London: Prime Minister David Cameron said the UK plans to make financial services companies liable for their employees’ complicity in money laundering and fraud, in an extension of proposed laws against tax evasion.
Announced to coincide with an anti-corruption summit in London on Thursday, Cameron said the developed world must “get its house in order” and gave further details of a register of owners of high-value properties in London to prevent it being used as a hiding place for plundered money.
“In addition to prosecuting companies that fail to prevent bribery and tax evasion, we will consult on extending the criminal offence of ‘failure to prevent’ to other economic crimes such as fraud and money laundering,” the premier wrote in an article for the Guardian newspaper. Cameron said he had reached “the conclusion that the things we want to see –- countries moving out of poverty, people benefiting from their nation’s natural resources, the growth of genuine democracies –- will never be possible without an all-out assault on corruption.”
Tax evasion
Cameron’s government said last month that companies whose staff helps people evade tax would face unlimited fines under proposed UK rules creating a new corporate crime of failing to prevent tax evasion.
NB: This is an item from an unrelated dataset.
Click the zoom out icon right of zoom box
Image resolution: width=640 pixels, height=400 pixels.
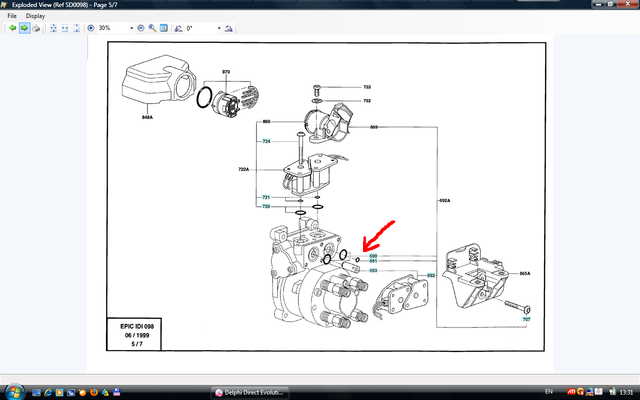[x=141, y=28]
Employers would be liable for the actions of staff unless they put “reasonable” precautions in place to prevent such behaviour.
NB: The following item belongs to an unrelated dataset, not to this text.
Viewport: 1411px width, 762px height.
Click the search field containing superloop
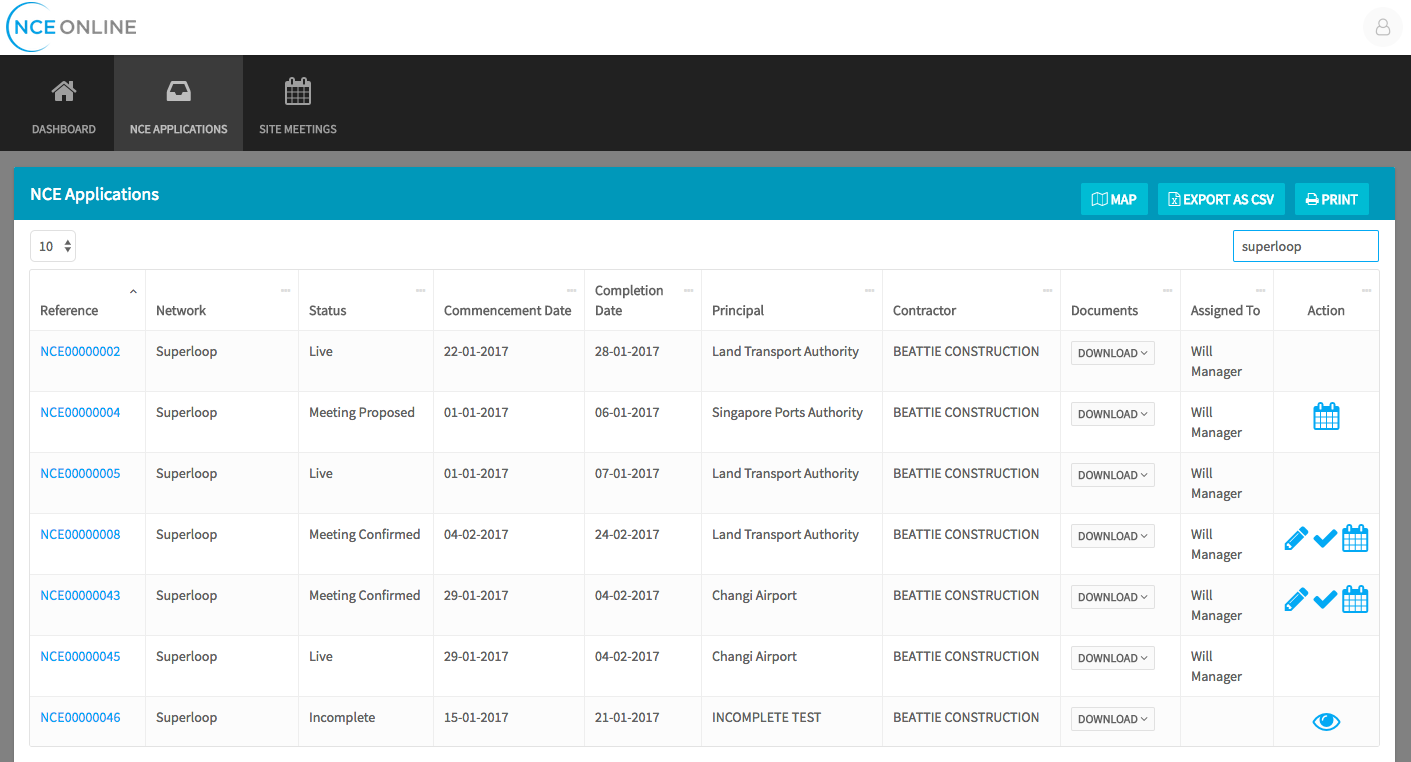pyautogui.click(x=1304, y=246)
The consultation on the proposed law said current legislation had the effect of encouraging management in large corporations to “turn a blind eye to the criminal acts of its representatives in order to shield the corporation from criminal liability.” By making them liable by default, the aim is to encourage them to understand what employees are up to.
“Action is necessary by developed countries as well as developing countries,” Cameron told lawmakers in the House of Commons in London on Wednesday. “One of the steps we are taking, to make sure that foreign companies that own UK property have to declare who the beneficial owner is, will be one of the ways we make sure that plundered money from African countries cannot be hidden in London.”
Foreign companies own about 100,000 properties in England and Wales and 44,000 of them are in the capital.